*What the exercise asks*.
Reproduce exactly the lines from the one containing "732x777 pixels." through the last line of the records below, both included. Leave out any pictures.

[[ Stored data, beginning ]]

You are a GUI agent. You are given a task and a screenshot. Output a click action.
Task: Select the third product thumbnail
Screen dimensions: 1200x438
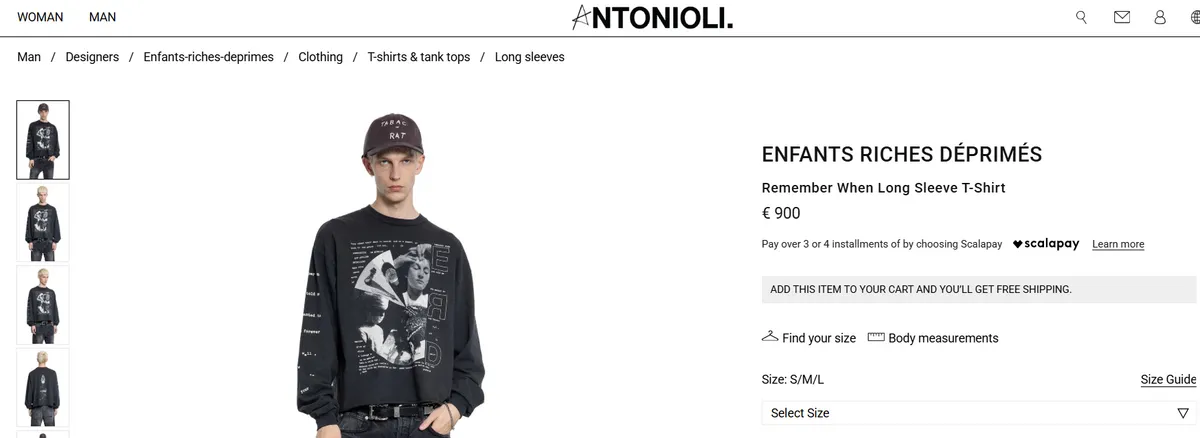click(x=43, y=305)
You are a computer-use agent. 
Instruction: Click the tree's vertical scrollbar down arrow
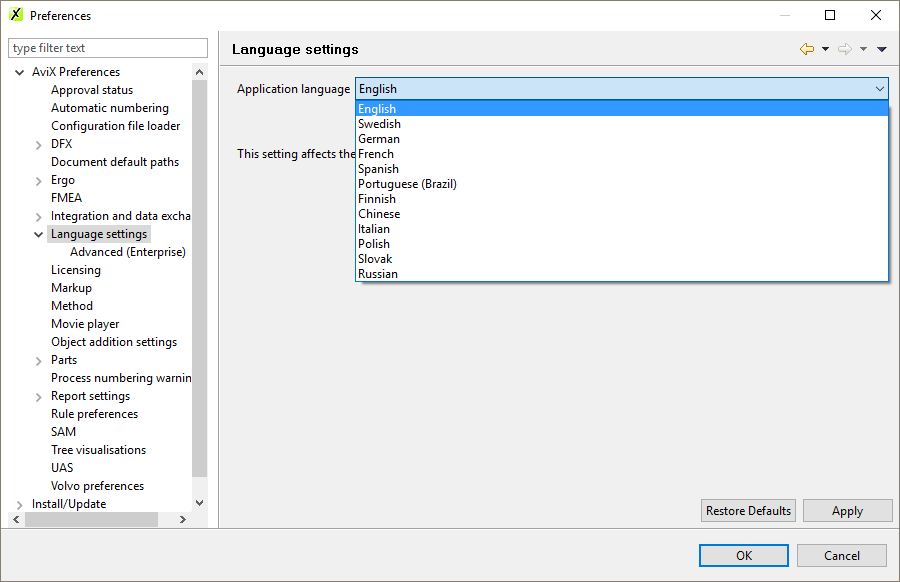199,503
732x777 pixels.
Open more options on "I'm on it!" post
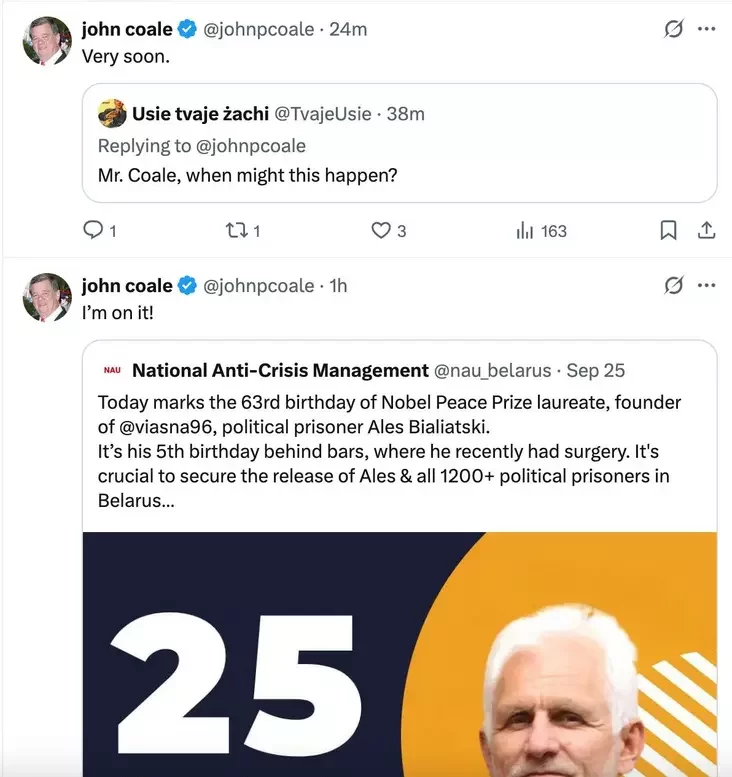point(706,286)
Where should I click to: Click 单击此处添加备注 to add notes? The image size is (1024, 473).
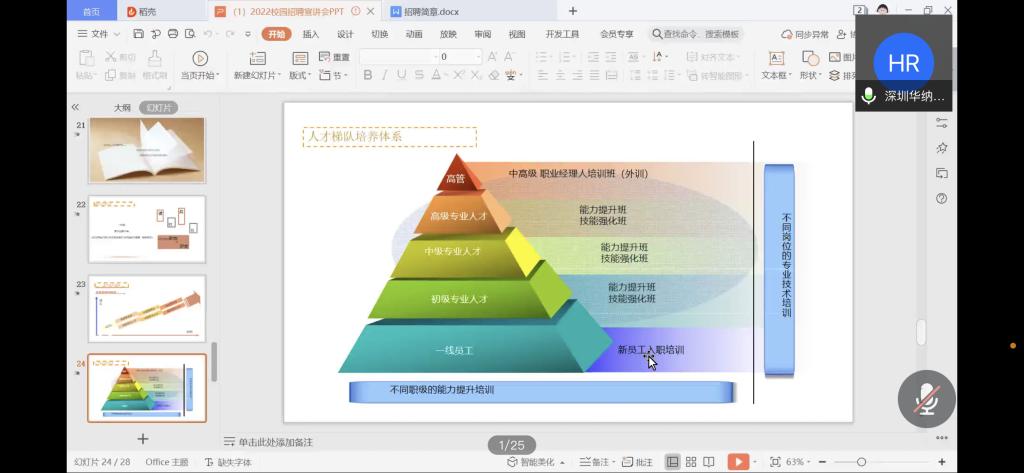(x=275, y=442)
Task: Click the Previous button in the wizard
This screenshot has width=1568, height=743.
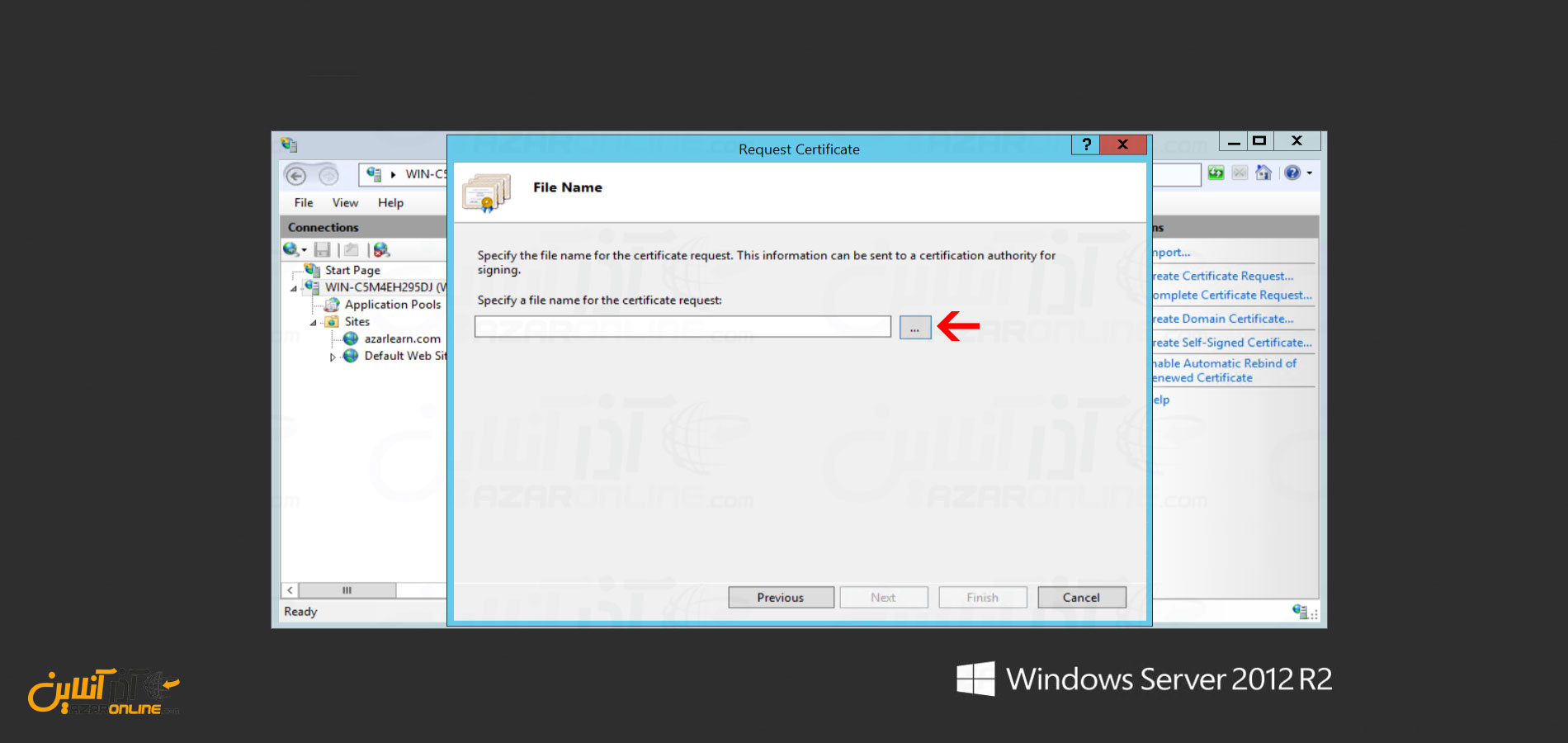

[[ Stored data, end ]]

*Response*.
732x777 pixels.
Open more options on "I'm on it!" post
point(706,286)
Where should I click to: Click 单击此处添加备注 to add notes? The image size is (1024, 473).
(x=275, y=442)
Task: Click the Previous button in the wizard
This screenshot has width=1568, height=743.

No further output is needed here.